Sob a ótica da tipicidade conglobante – de que são principais defensores, entre nós, Nilo Batista e Zaffaroni – a eventual vedação típica deveria ser avaliada em conjunto (daí o conglobante) com o ordenamento jurídico como um todo. A rigor, nessa posição, só haveria um aparente conflito de sinais normativos; a liberdade de imprensa preponderaria sobre a proibição típica, dissolvendo o conflito, por ausência de pragma.

Outro caminho seria o da antijuridicidade, em que a liberdade de imprensa serviria como verdadeiro permissivo constitucional, ainda que não se tratasse de uma hipótese de justificante alistada no artigo 23 do Código Penal.

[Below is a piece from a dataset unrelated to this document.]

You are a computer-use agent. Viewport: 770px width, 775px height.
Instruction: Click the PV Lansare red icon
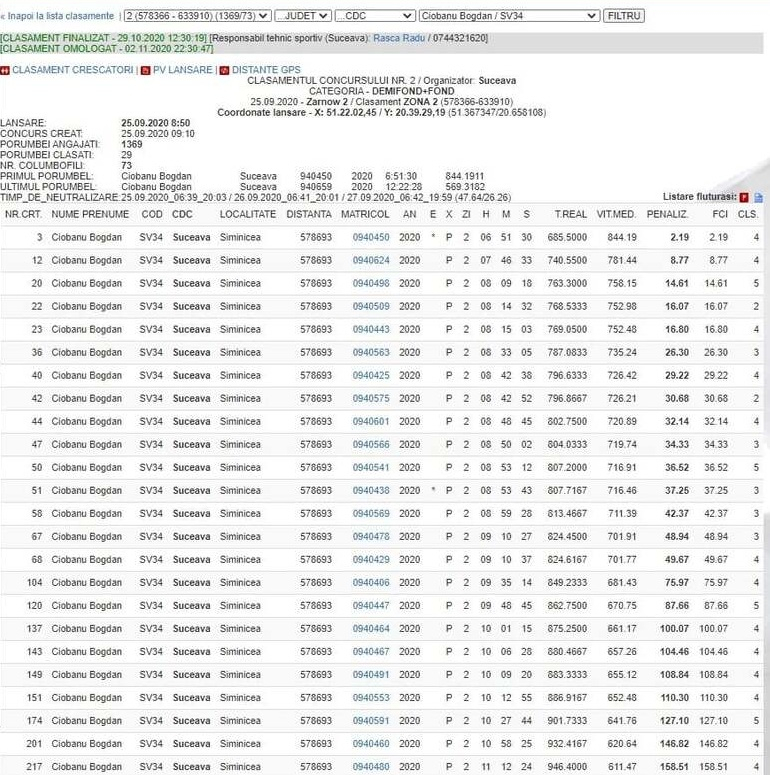(x=145, y=70)
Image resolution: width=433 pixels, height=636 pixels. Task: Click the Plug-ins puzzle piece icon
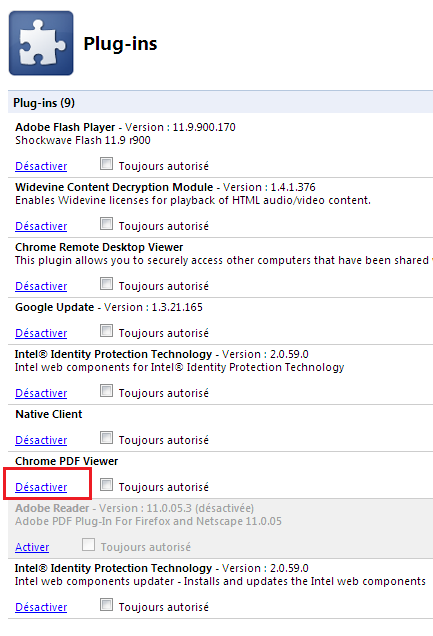(41, 43)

Questão mais instigante nasceria se os jornalistas tivessem pago pela fonte.

Se o pagamento se desse para que os celulares fossem interceptados, parece simples concluir pela autoria mediata do crime. Assim, os jornalistas se tornariam responsáveis pelo artigo 154-A, ao lado dos Araraquarahackers.

E se, todavia, tivessem comprado as informações depois das interceptações?

Prepondera no jornalismo não ser ética a prática de remunerar uma fonte.

Qual a relevância penal dessa infração ética?

Curiosamente, as informações passam a ter dimensão econômica e, assim, podem se aproximar do elemento típico “coisa”. De outro lado, não se observa, mesmo nessa hipótese, uma lesão ao patrimônio dos interceptados.

Assim, em que pese maior proximidade ao delito de interceptação, quando comparada à obtenção gratuita da fonte, ainda não se vislumbra, mesmo mediante remuneração, lesão ao bem jurídico patrimônio.

Pode-se arguir que isso estimularia a interceptação de aparelhos informáticos; em que pese a razoabilidade do argumento e da infração ética, do ponto de vista penal, não vislumbro maiores diferenças da obtenção gratuita de fonte jornalística.

No próximo texto, incursionaremos dos temas de potencial violação de sigilo do inquérito na possível ciência do Ministro Moro de detalhes da investigação o que representaria, do ponto de vista penal, movimento de destruir as informações ilicitamente colhidas pelos Araraquarahackers.

[1] Para evitar enfado do leitor, lembro que o crime de violação de sigilo funcional é próprio de funcionário público e, embora os jornalistas pudessem ser extranei a esse delito, não há notícia de que qualquer funcionário público (intraneus) tenha de qualquer forma participado da invasão dos aparelhos, ou da posterior divulgação. Ainda, há outras figuras que incriminam a divulgação de determinados conteúdos proibidos: cena de estupro e outras violadoras da liberdade sexual (art. 218-C do CP), daqueles sigilosos em concursos público e outros processos seletivos listados no tipo (art. 311-A do CP), de informação caluniosa (art. 138 do CP) ou de conteúdo de comunicação telegráfica ou radioelétrica dirigida a terceiro (art. 151 do CP). Nenhuma hipótese aplicável aos fatos até aqui conhecidos do AraraquaraGate.